(1.) The facts out of which this second appeal arises may be thus briefly stated. One Vemulapalli Subbiah died about 1909, leaving his widow, Sithamma, the first defendant, and his mother, Bapamma, the 3 defendant. On 2nd October, 1918 the 1 defendant executed a deed of gift in respect of some of the properties she inherited from her husband in favour of the 2nd defendant, Viraraghavayya who is her brother^ This deed of gift is Ex. I. The transaction was consented to by the plaintiff who was a cousin of the deceased Subbiah by a letter of consent, Ex. II. The present suit is brought by the, plaintiff for a declaration that the deed of gift, Ex. I, is a forgery and does not bind the plaintiff and that the letter of. consent executed by the plaintiff is also a forgery and does not bind him. Both the Courts below found that the allegations of the plaintiff as to the-circumstances under which Exs. I and II were executed were not made out. But the lower appellate Court also finds that no consideration was received by the, plaintiff for giving, the consent under Ex. II. Before the present suit came on for trial the 1 defendant died, and the 3 defendant in this suit became the reversioner. She filed a suit for possession against the 2nd defendant and that suit and this suit both came on for trial together and in that other suit it was held that the deed of gift was not binding on Bapamma and Bapamma got a decree for possession. Having disposed of that suit the District Munsiff held that, though the plaintiff's allegations on the circumstance under which Ex. I was executed were not made out the plaintiff is entitled to the declarations he sought in this case because, so far as Bapamma is concerned, the deed of gift was found not valid and binding in the other suit. On appeal to the District Judge, he practically agreed with this view and dismissed the appeal. The 2nd defendant files this second appeal.

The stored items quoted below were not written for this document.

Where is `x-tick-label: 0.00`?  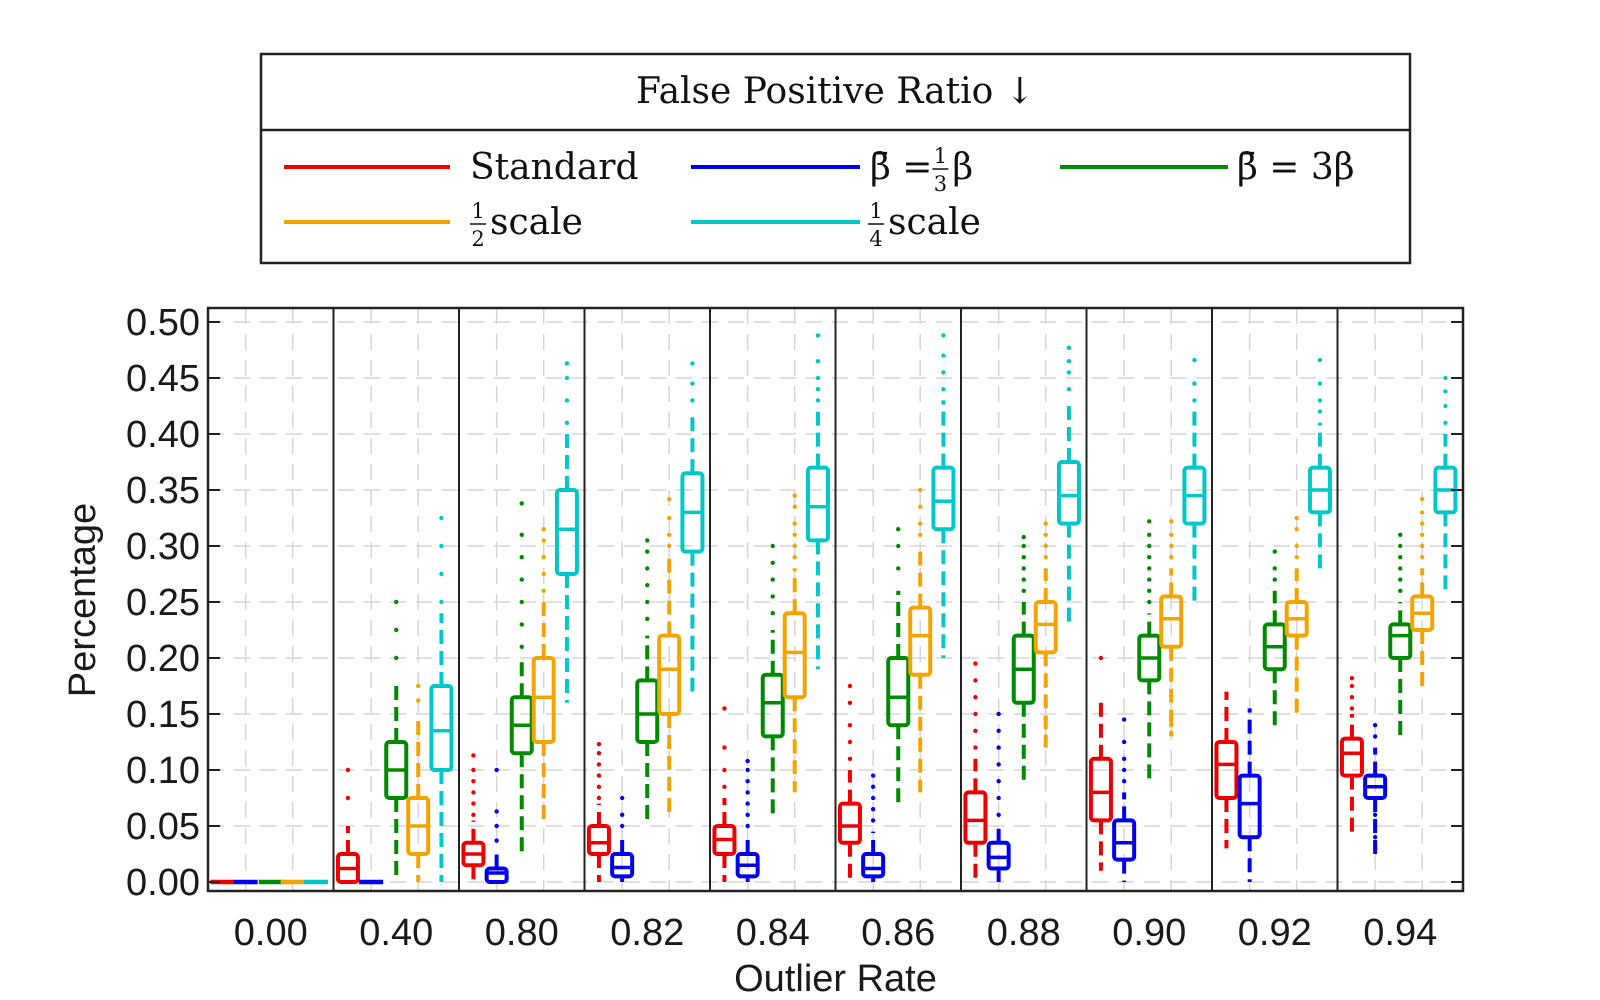
x-tick-label: 0.00 is located at coordinates (271, 933).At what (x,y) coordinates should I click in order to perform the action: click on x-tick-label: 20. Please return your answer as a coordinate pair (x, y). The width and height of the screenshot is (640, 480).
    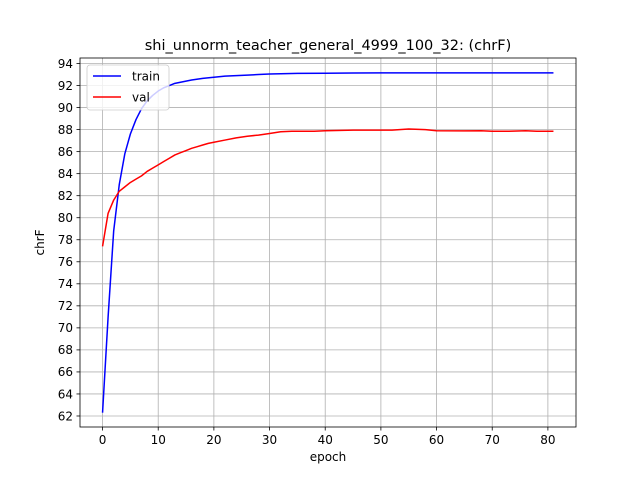
    Looking at the image, I should click on (214, 440).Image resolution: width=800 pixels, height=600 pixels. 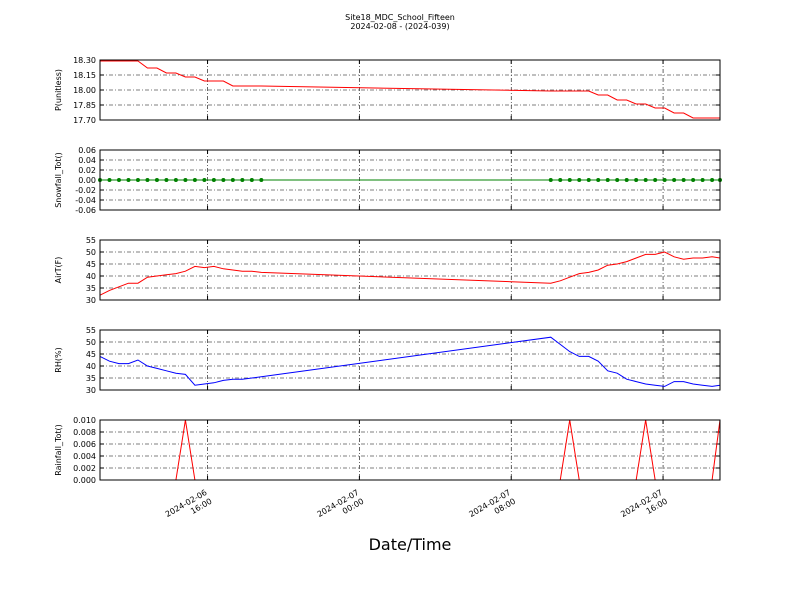 I want to click on y-tick-label: -0.04, so click(x=86, y=200).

(2.) It has been contended before me by Mr. Raghava Rao who appears for the appellant that, however, much Ex. I may not be binding on Bapamma or on all the reversioners other than the plaintiff, Ramakotayya, it is certainly binding on the plaintiff himself on the other findings of the Courts below and an unqualified decree declaring that the deed of gift is not binding on all the reversioners cannot be sustained. I may here observe that the actual prayer in the plaint is for a declaration that Ex. I is not binding on the plaintiff and for a declaration that the letter of consent is not binding and valid on the plaintiff. But, as has been pointed out by Dr. Swaminadhan who appears for the respondents, a suit of this kind is really a suit on behalf of all the reversioners and though the plaint in this case is unhappily worded one may perhaps read it as a plaint filed on behalf of the whole body of reversioners. But even then as we do not now know who the reversioners will be at the time when Bapamma dies, the question has to be considered as to how far the plaintiff can get any decree if it happens that he will be the reversioner.
(3.) In Ramasami Goundan V/s. Nachiappa Goundan [1919] 42 Mad. 523, Lord Dunedin observed at ,p. 539: Of course something might be done even before that time which amounted to an actual election to hold the deed good.